THE SHIPYARD
MAY 1922
As she did most workday mornings, Meg descended the bobbing tramcar stairs, knuckles white inside her brown leather gloves as she grasped the handrail, never releasing her hold until sure-footed on the slick pavers below. Head turning this way and that, she crossed the tramlines bisecting the street and sprinted forward to join the urgent crowd of workers funneling through the gate before the morning bell rang.
The jostling horde faced the shipyard gate with its straddling giants—the H&W gantries—behind. Some were enjoying a last smoke and laugh; others were wrapped in a blanket of quiet morning misery. The low-lying fog she’d stepped into when she left the house was burning off.
On the wrong side of the gate was a growing knot of men in identical tweed flat caps and woolen jackets, facing one another, their backs to the street and yard. As she neared, she found they weren’t moving toward the gate at all, and yet their agitated movement crackled in the air. A man rushed past to join them, hitting her with his shoulder. Others on the periphery began to shout and more ran chaotically, seemingly directionless.
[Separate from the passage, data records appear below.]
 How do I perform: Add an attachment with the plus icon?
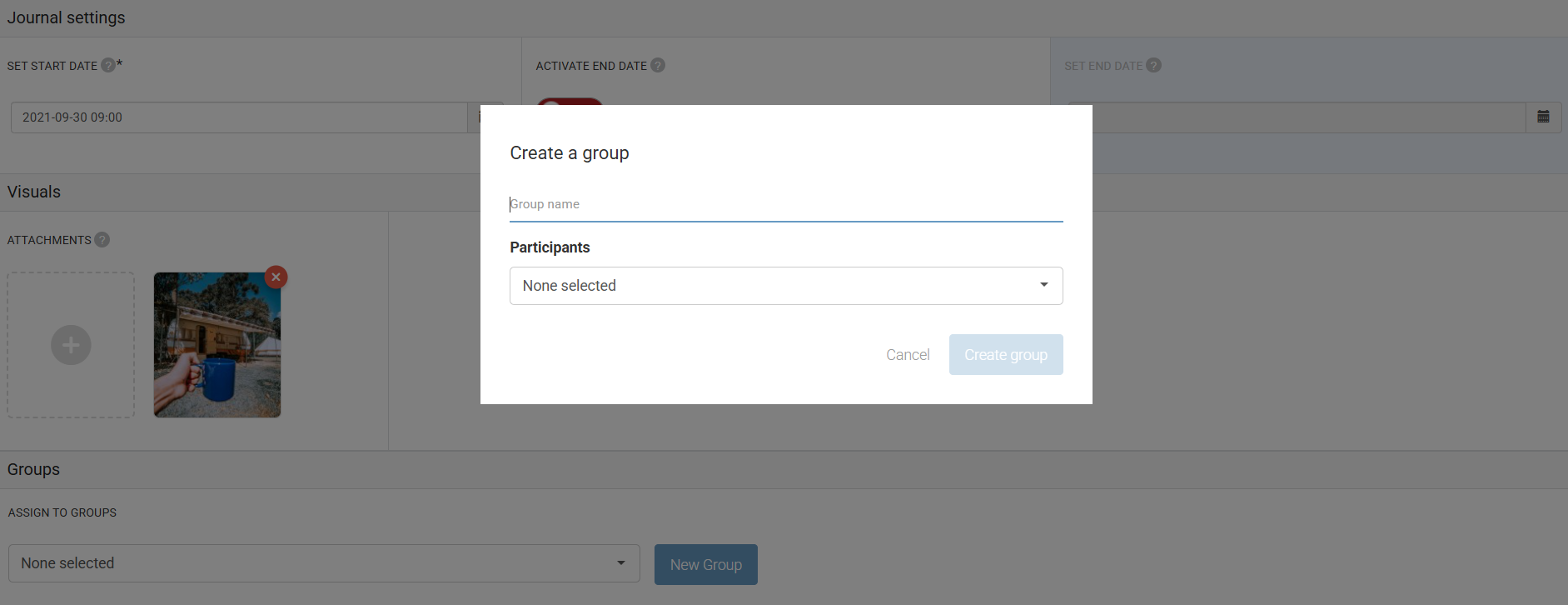tap(71, 345)
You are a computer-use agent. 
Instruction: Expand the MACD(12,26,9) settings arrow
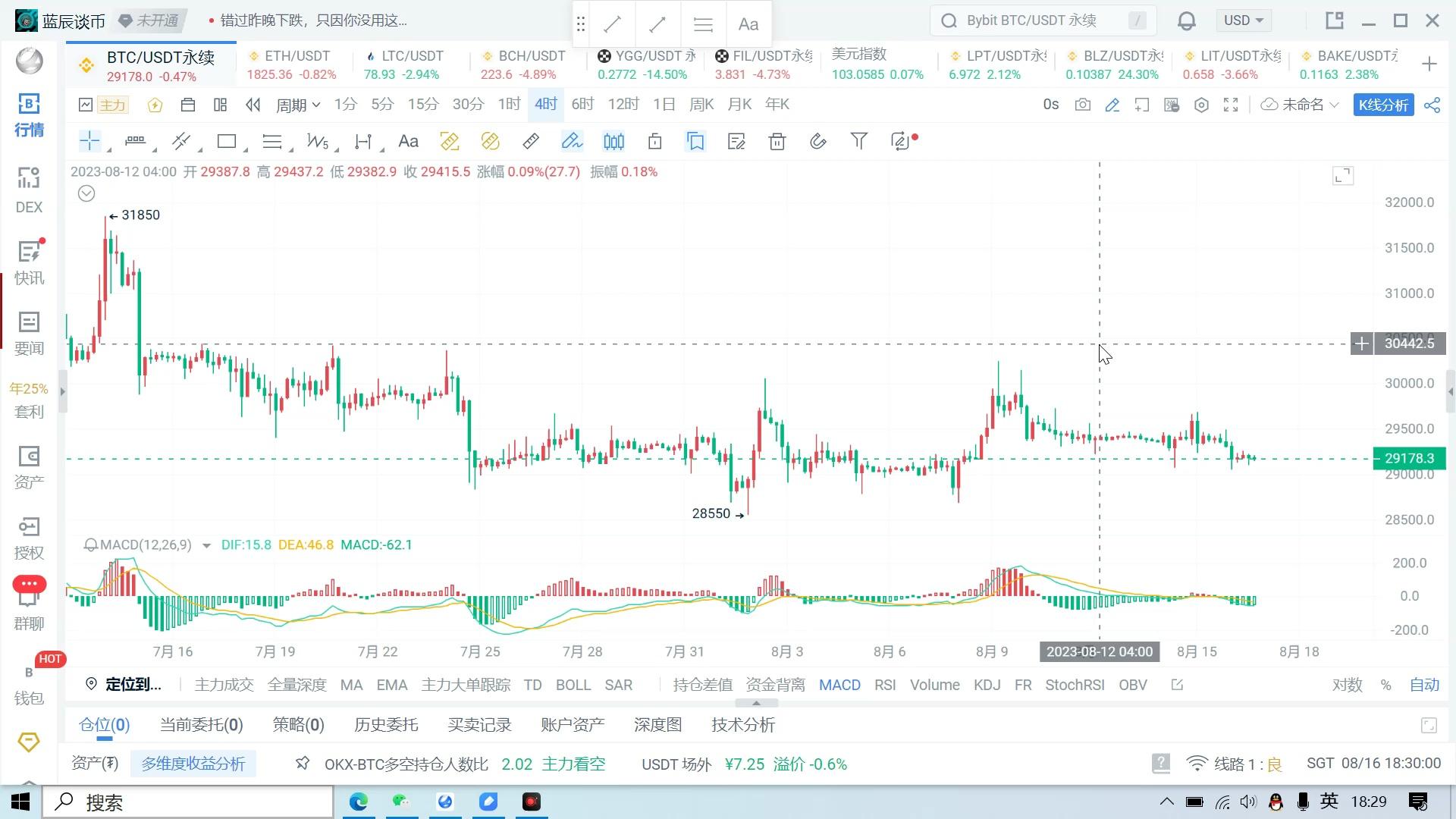pyautogui.click(x=206, y=545)
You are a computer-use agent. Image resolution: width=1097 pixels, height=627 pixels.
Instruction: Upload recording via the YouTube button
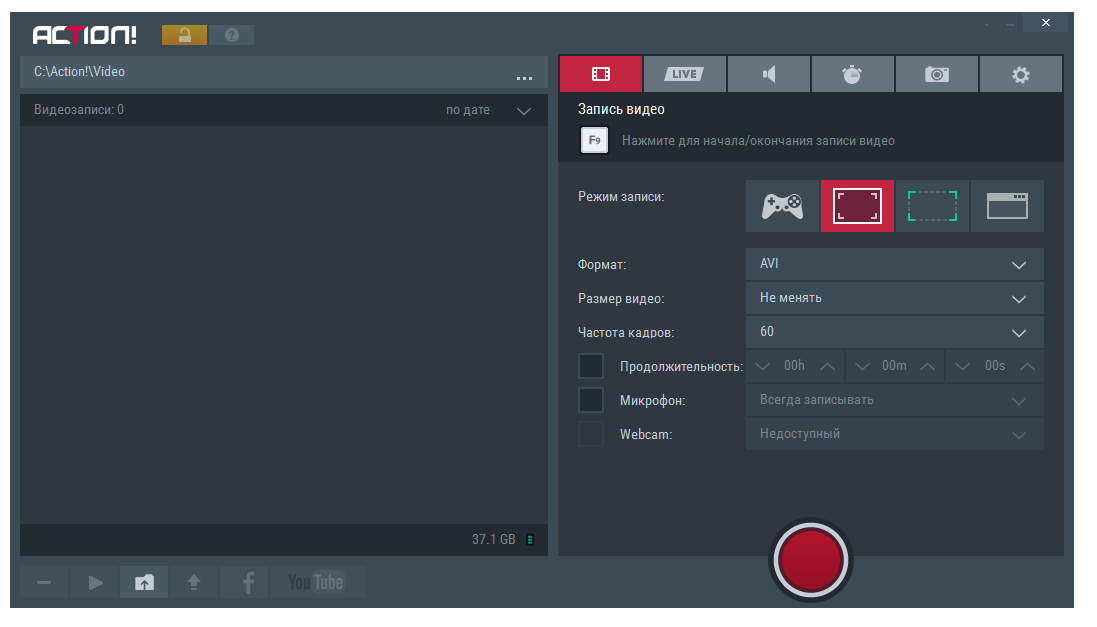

The force of the crowd pushed her against a high iron fence. Grasping thick iron bars, she faced the moving throng, her gaze held by their kicking legs. The shipyard bell rang. One by one, the attackers peeled away to run toward the gate, leaving behind a dun-colored lump, splattered with startling crimson. But it wasn’t a lump; it was a man lying in the road. Blood covered what had been his face, battered to a pulpy mess. A dented metal lunch pail lay beside his splayed feet—steam rose from the warm food within. The taste of brass filled her mouth as nausea churned her stomach.
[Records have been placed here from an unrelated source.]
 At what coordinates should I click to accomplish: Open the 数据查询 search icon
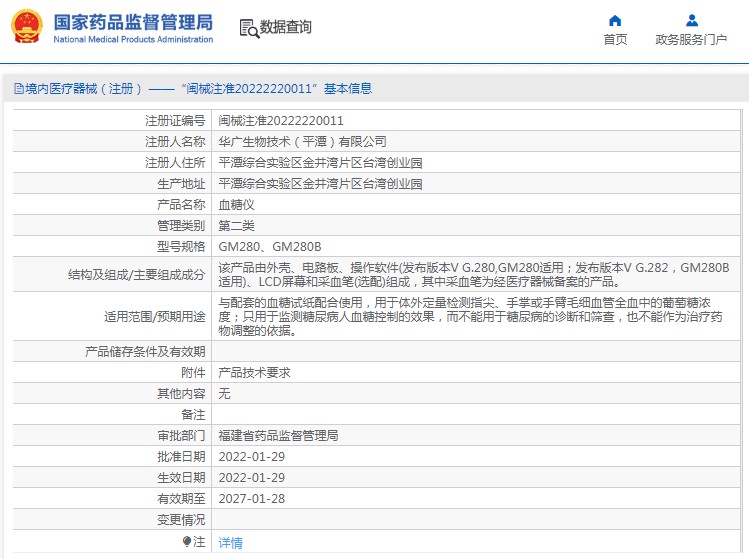tap(249, 28)
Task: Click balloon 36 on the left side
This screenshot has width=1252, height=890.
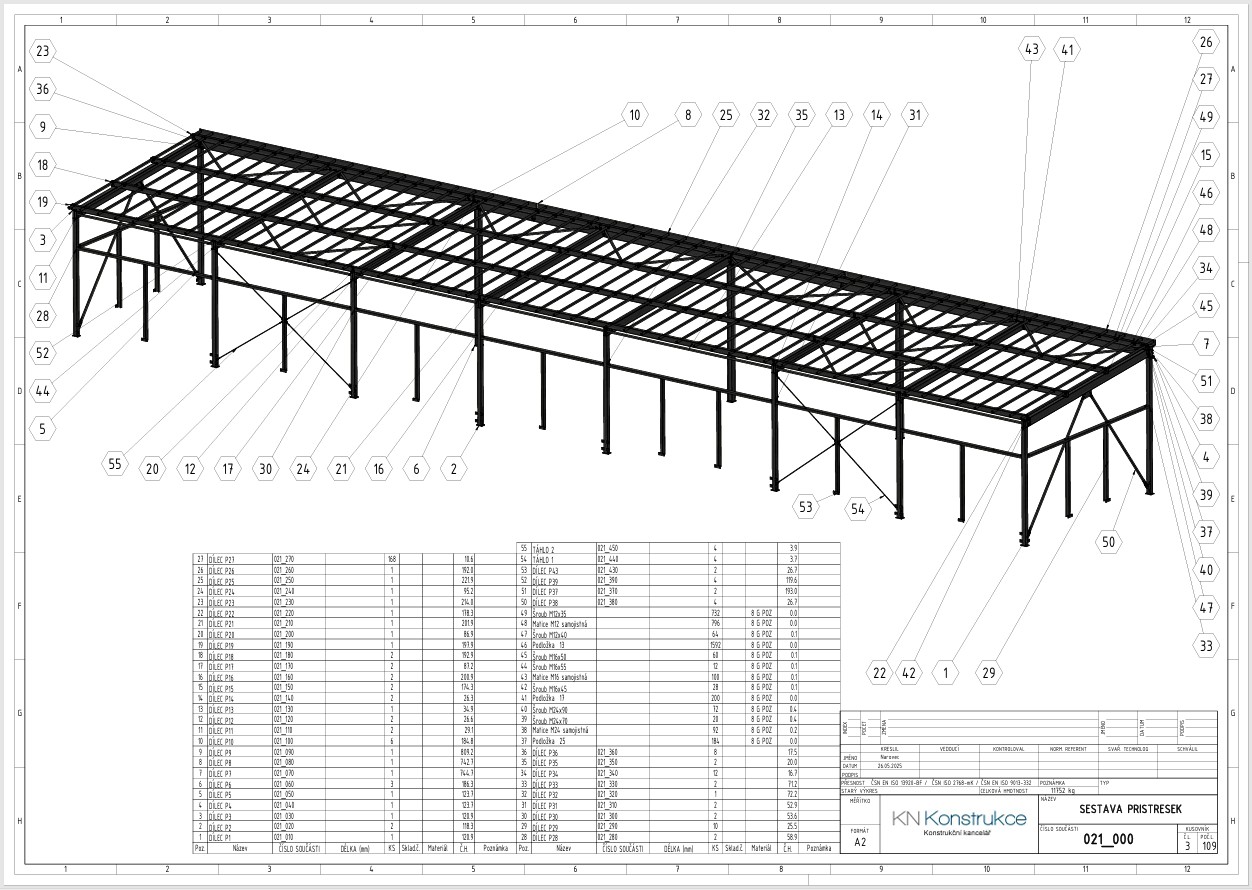Action: tap(42, 89)
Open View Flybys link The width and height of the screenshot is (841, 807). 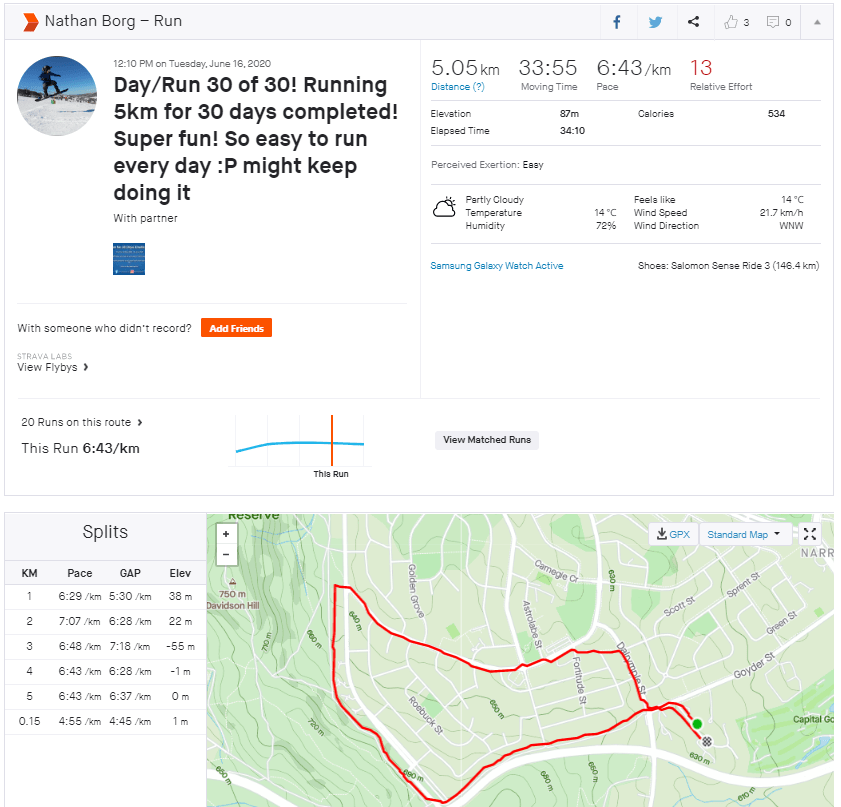53,367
Forcing herself to turn away, she scanned the yard for a path through the crowd to her office building. Laughter drifted from farther down the fence over the din of the crowd, where a group of bareheaded women stood pointing at the man lying in the road.
Shuddering, Meg spotted her friend Lillian Watson standing at the end of the fence, waving her forward. Meg ran.
Pointing at Meg now, the laughing women formed a semi-circle across Meg’s path.
“Here girls, don’t let her come too near youse,” shouted one.
“Let me pass,” Meg demanded.
“Oo-oo, let me lady pass. She’s got girls to kiss, and more,” predicted a harsh-sounding woman.
Meg dimly recognized the vestiges of a young girl in the woman’s ravaged face, who pointed her nose in the air and pursed her lips, making the others laugh like hyenas. She tried to push her way out of the circle, but recoiled as another pushed her beet-red face into Meg’s.
“Here, touch her and we’ll beat you. Like what he got.” Spittle flying, she jerked her head towards the bloodied man in the road. The spray grazed Meg’s cheek.
“Aye, who knows where that hand’s been?” offered another with a loud snort.
Meg looked to the others for any flickers of conscience, but only found ugly sneers.
Taller than all of Meg’s captors, Lillian pushed her way through from behind, roughly prying apart two of the threatening women.
“Get off her,” Lillian shouted. “Come on!” Head down, one hand outstretched and the other holding Meg’s hand, Lillian led them through the chaos to the main entrance. Once in the narrow doorway, Lillian asked, “What were they on about? You should report them.”
Meg wiped her face with a handkerchief, squeezed it into a ball, and shoved it into her jacket pocket. Her voice was thick with disgust and fear. “I dunno. Their blood was up. What happened over there? Why did so many kick that poor man?”
“He was found out, a Catholic fella, working here,” explained Lillian, flushing. “Here, let’s get up to the office. We’re late.”
Meg nodded weakly, allowing Lillian to lead her away, too stunned to do anything else. They walked up the narrow back stairs to Meg’s office.
Lillian stood in the doorway, unbuttoning a heather tweed overcoat with haste. As she pulled off a soft hat, strands of straight and shiny chestnut hair formed a halo. “I’ve got to go. Get a strong cup of tea down your neck, lots of sugar.”
Trusting the familiar kindness in Lillian’s dark-blue eyes, Meg nodded contritely, ashamed of her own lack of composure.
“And if those ruffians bother you again, tell me at least, won’t you?”